● Page text:

------------------------------------------------------------

Sunday, September 18, 2011

TANENHAUS: WE'RE IN THE LAST DAYS! GOSSIP IS BEING USED TO SELL POLITICAL BOOKS!

So I'm reading the Sunday Review section of The New York Times, and I really think Sam Tanenhaus is taking the publicity campaign for Joe McGinniss's Sarah Palin book way too seriously, regarding it as a sign of the decline of Western civilization:

... Mr. McGinniss and his publisher, Crown, a division of Random House, have evidently borrowed the strategy pioneered in 2010 with the release of "Game Change," John Heilemann and Mark Halperin's backstage account of the 2008 election.

In that case, too, the subject seemed to have been wrung dry. The election had been thoroughly, not to say obsessively, reported in real time. Yet on the strength of gossipy scooplets released ahead of time, "Game Change" climbed to the top of best-seller lists.

"The Rogue" has likewise been preceded by a sprinkling of tangy, scandalous morsels....

WELCOME to the world of 21st-century book promotion, specifically the promotion of political books. Thanks to a change in the cultural weather -- from the Internet to reality TV -- a form of journalism that once emphasized narrative, analysis or both, seems to have devolved into a subspecies of celebrity exposé....


Oh, please -- does Tanenhaus think there's never been gossip in political books before? Does he think gossip was never used as the prime means of selling such books? Let me remind you how we first heard about Bob Woodward's book The Choice:

First lady Hillary Rodham Clinton held imaginary conversations with Eleanor Roosevelt and Mahatma Gandhi as a therapeutic release, according to a new book written by Bob Woodward, says a report in Sunday's edition of The Chicago Sun-Times.

------------------------------------------------------------

● Directions:
1. From the blog post on political book gossip, copy word for word the part that opens with the words containing "First lady Hillary" and closes with "The Chicago Sun-Times.".
2. Please list every book title named in the blog post on political book gossip.
3. Pick up the blog post on political book gossip right after its final sentence and carry it forward.

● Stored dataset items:
------------------------------------------------------------

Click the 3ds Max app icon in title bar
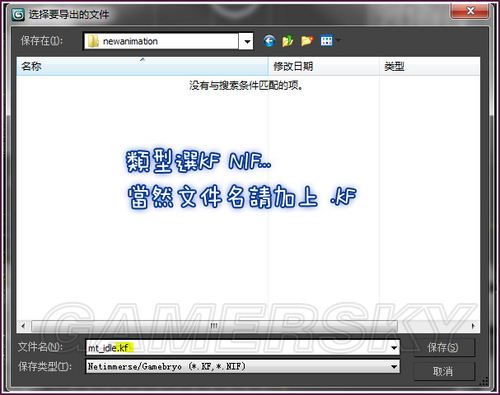The image size is (500, 395). [18, 14]
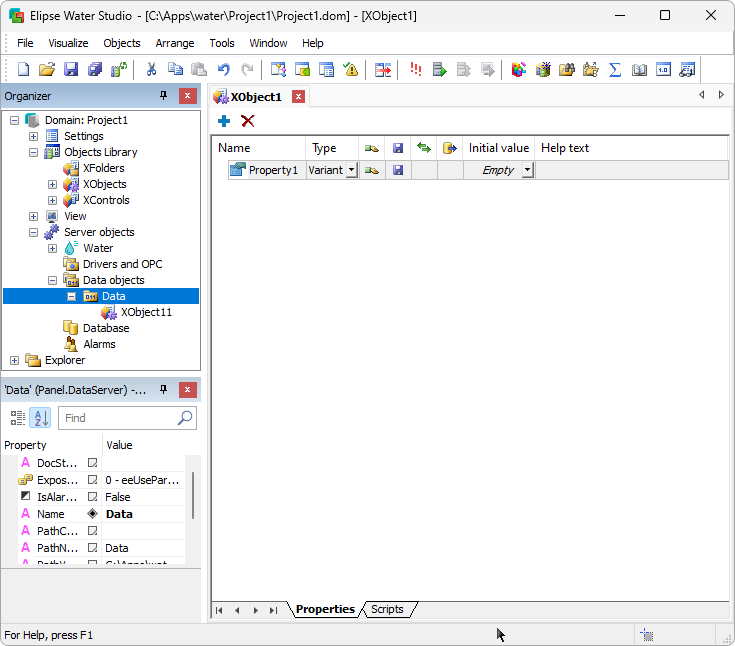The height and width of the screenshot is (646, 735).
Task: Open the Empty initial value dropdown
Action: (527, 170)
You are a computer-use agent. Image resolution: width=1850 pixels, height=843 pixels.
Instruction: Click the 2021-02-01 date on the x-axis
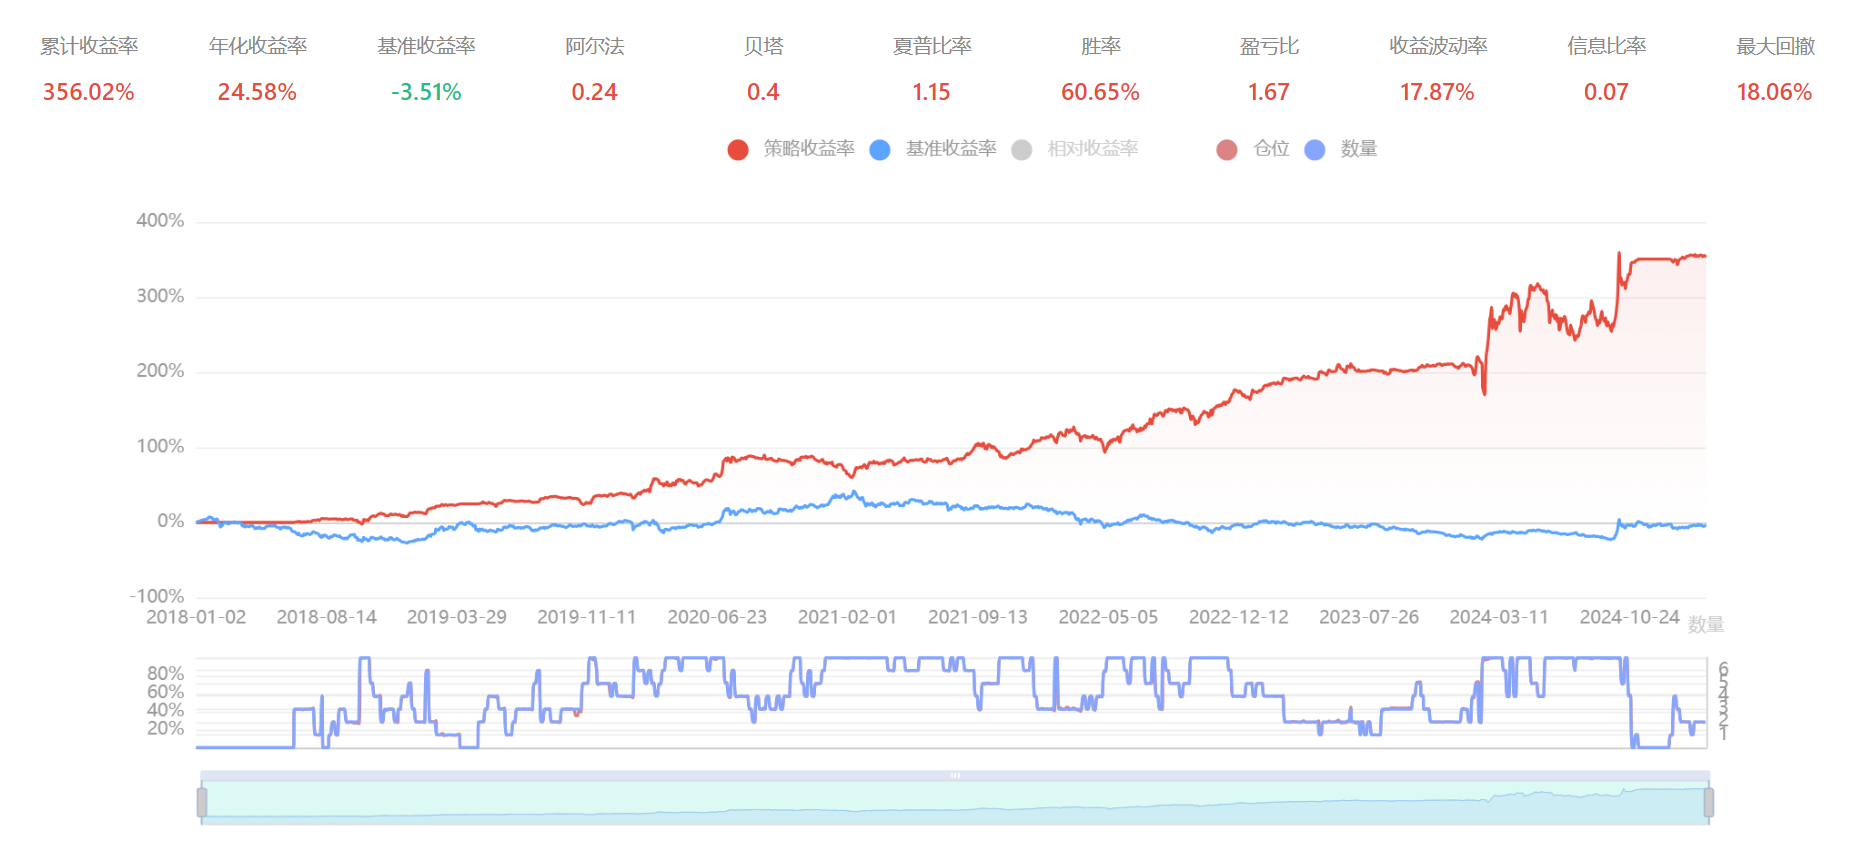coord(847,617)
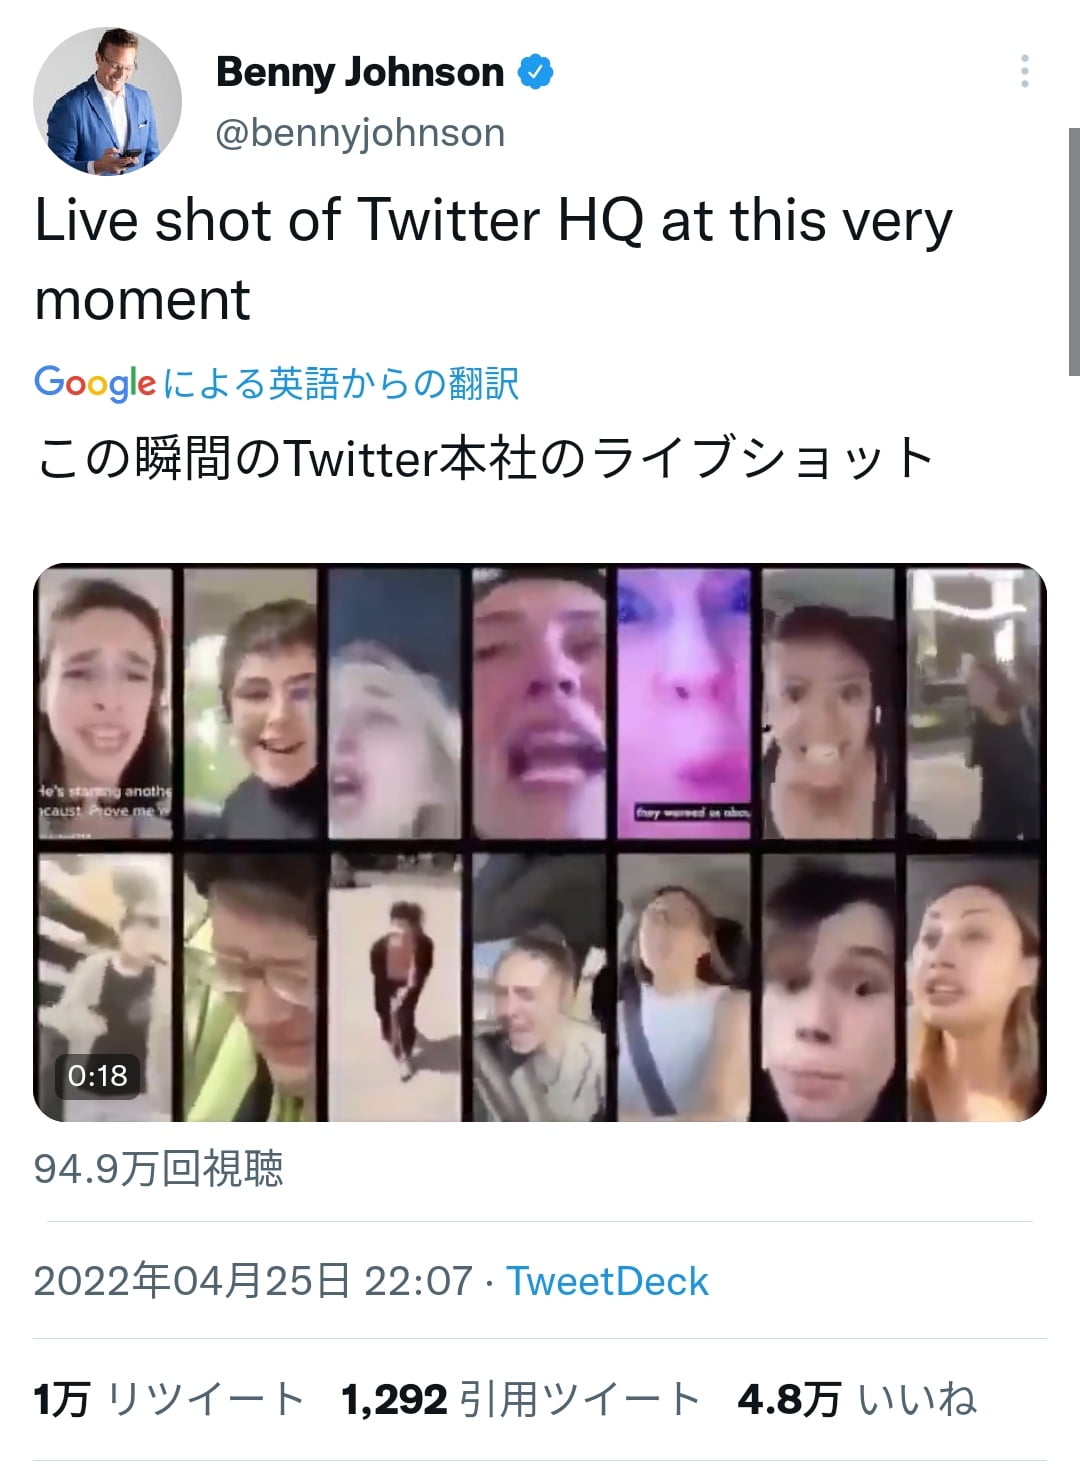Click the 94.9万回視聴 view count

(159, 1168)
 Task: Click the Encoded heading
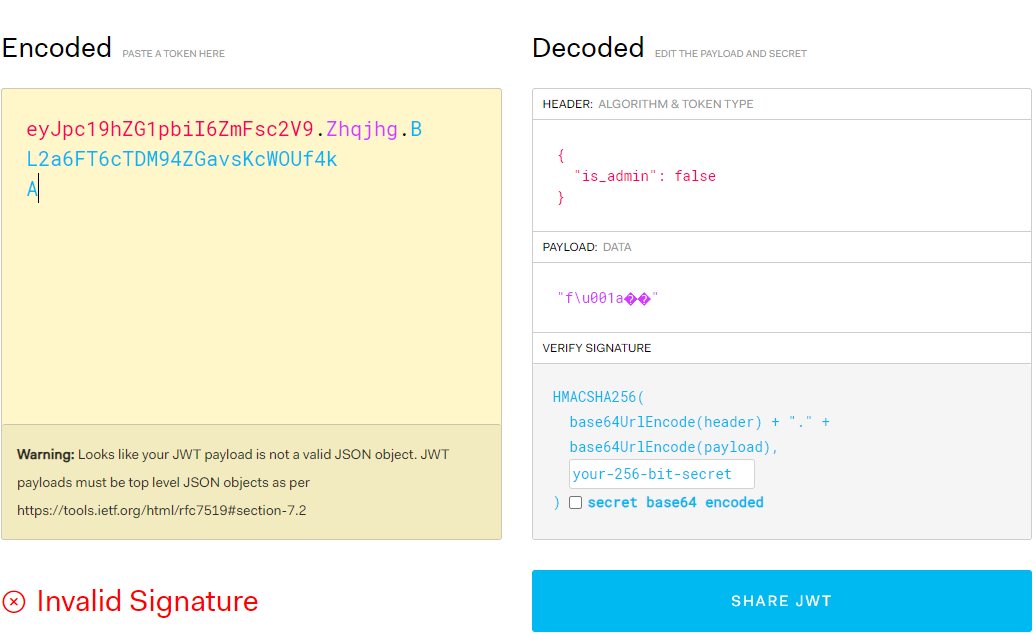pyautogui.click(x=56, y=47)
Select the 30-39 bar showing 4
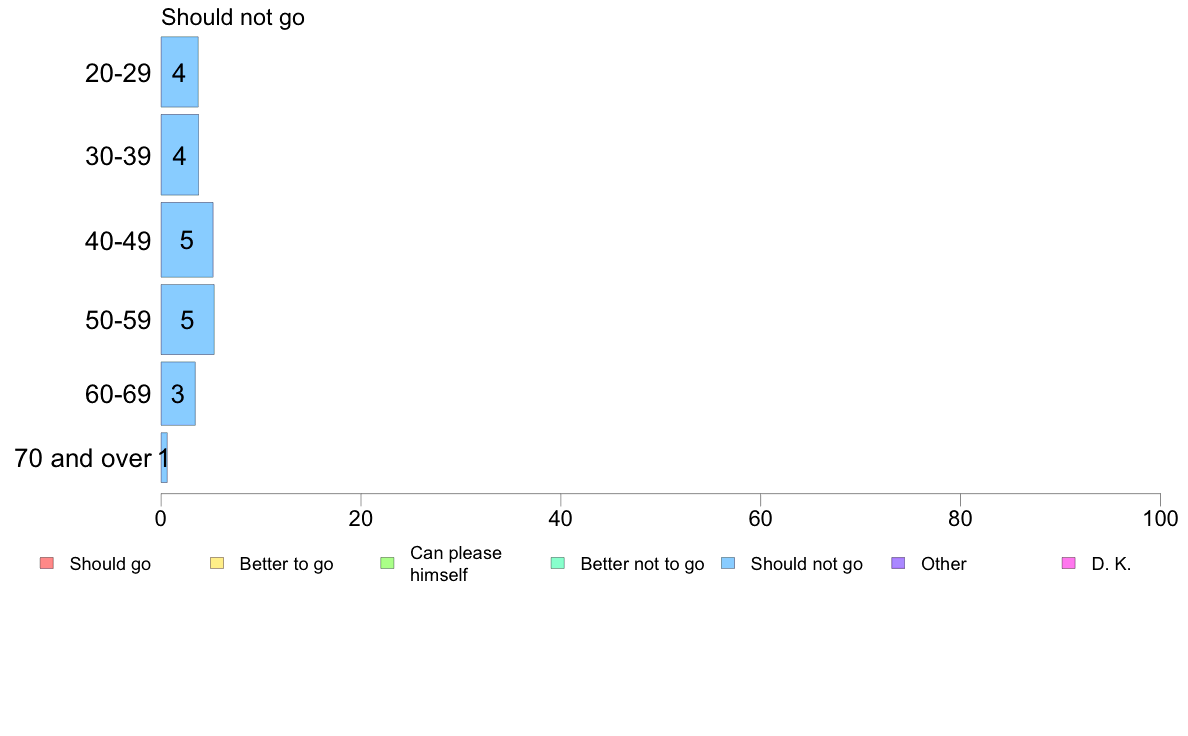This screenshot has height=736, width=1188. click(x=180, y=155)
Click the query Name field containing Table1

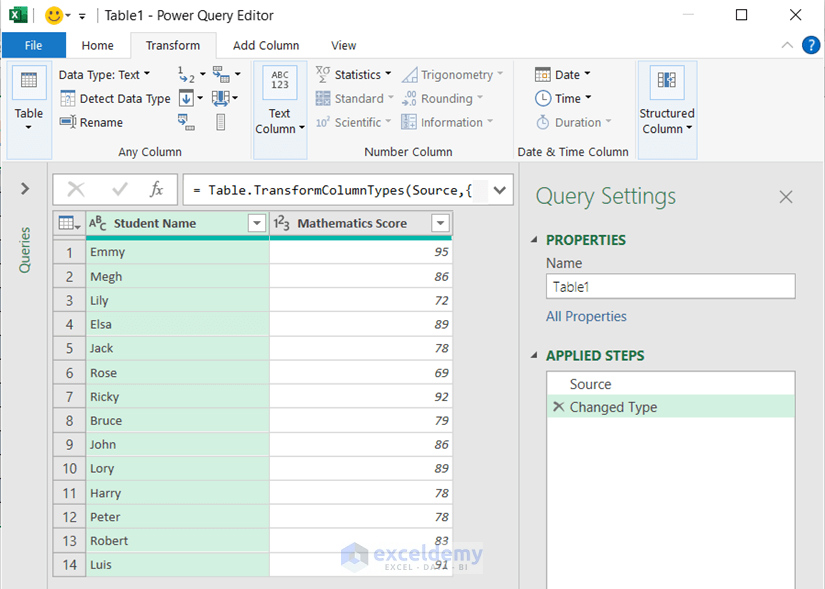tap(670, 286)
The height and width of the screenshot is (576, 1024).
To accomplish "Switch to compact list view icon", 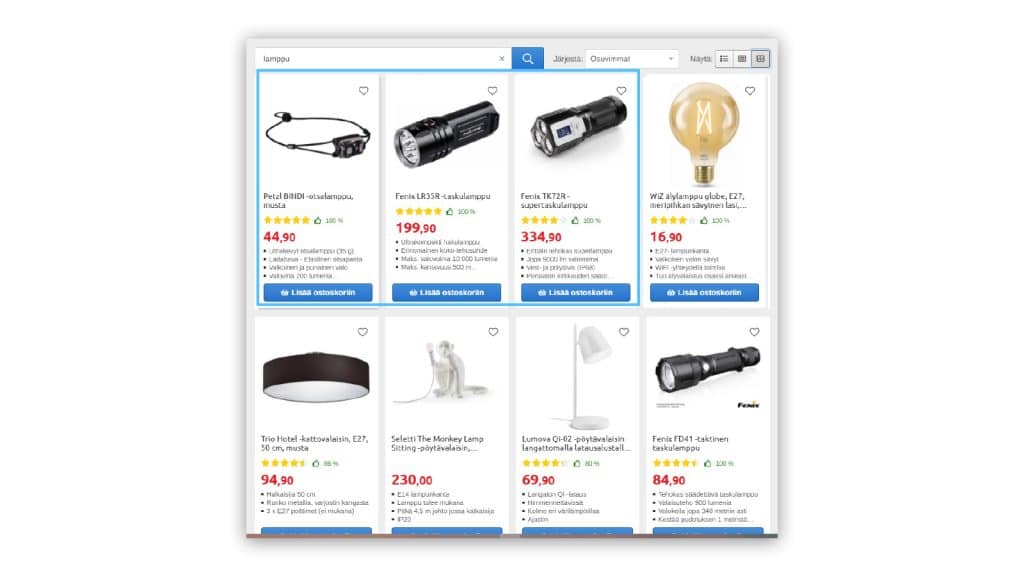I will pyautogui.click(x=742, y=59).
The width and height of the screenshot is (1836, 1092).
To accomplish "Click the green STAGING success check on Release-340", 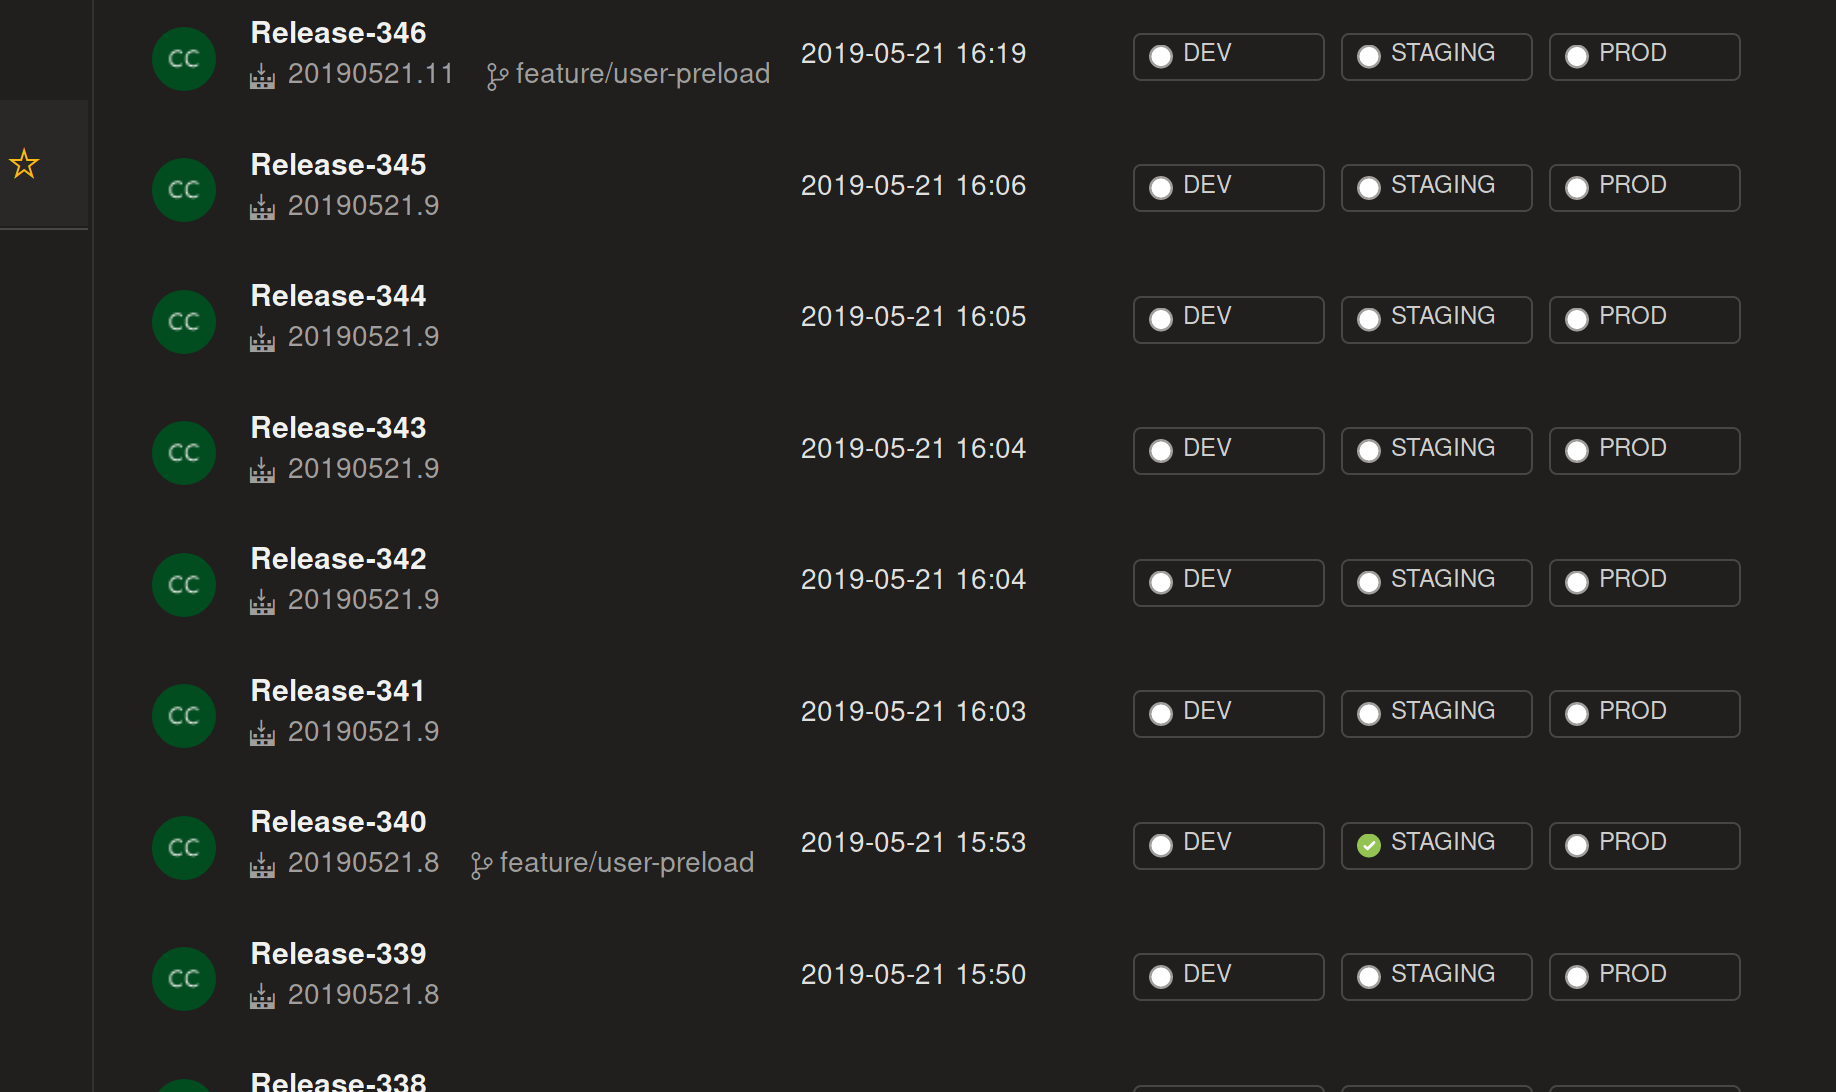I will [1369, 845].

------------------------------------------------------------

● Answer section:
1.
First lady Hillary Rodham Clinton held imaginary conversations with Eleanor Roosevelt and Mahatma Gandhi as a therapeutic release, according to a new book written by Bob Woodward, says a report in Sunday's edition of The Chicago Sun-Times.

2.
"Game Change"
"The Rogue"
The Choice

3.
The first lady declined a personal adviser's suggestion that she address Jesus Christ, however, because it would be "too personal," according to Woodward's book, "The Choice."

The book, which is still to be published, takes a behind-the-scenes look at the Clintons, as well as Bob and Elizabeth Dole....


That was in 1996.

And that was hardly the first political book sold with gossip -- hell, it wasn't even the first Bob Woodward book sold that way. Twenty years earlier, there was this:


And despite the fact that we seem to be a depraved and decadent populace who live for cheap and tawdry gossip, the publicity campaign for McGinniss's doesn't even seem to be working -- as I write this, the book is #58 at Amazon, which means it's being outsold not just by Heaven Is for Real and the movie tie-in edition of The Help, but by Ron Suskind's Confidence Men (#21) and The Black Banners by Ali Soufan, a former FBI agent who interrogated many terrorism suspects after 9/11 (#53). Narrative enough for you, Sam? Hey, even the Mitch Daniels memoir is doing better than the Palin book (#48); I don't know if it's rich in narrative and analysis, but I strongly doubt it's selling on the basis of gossipy scooplets.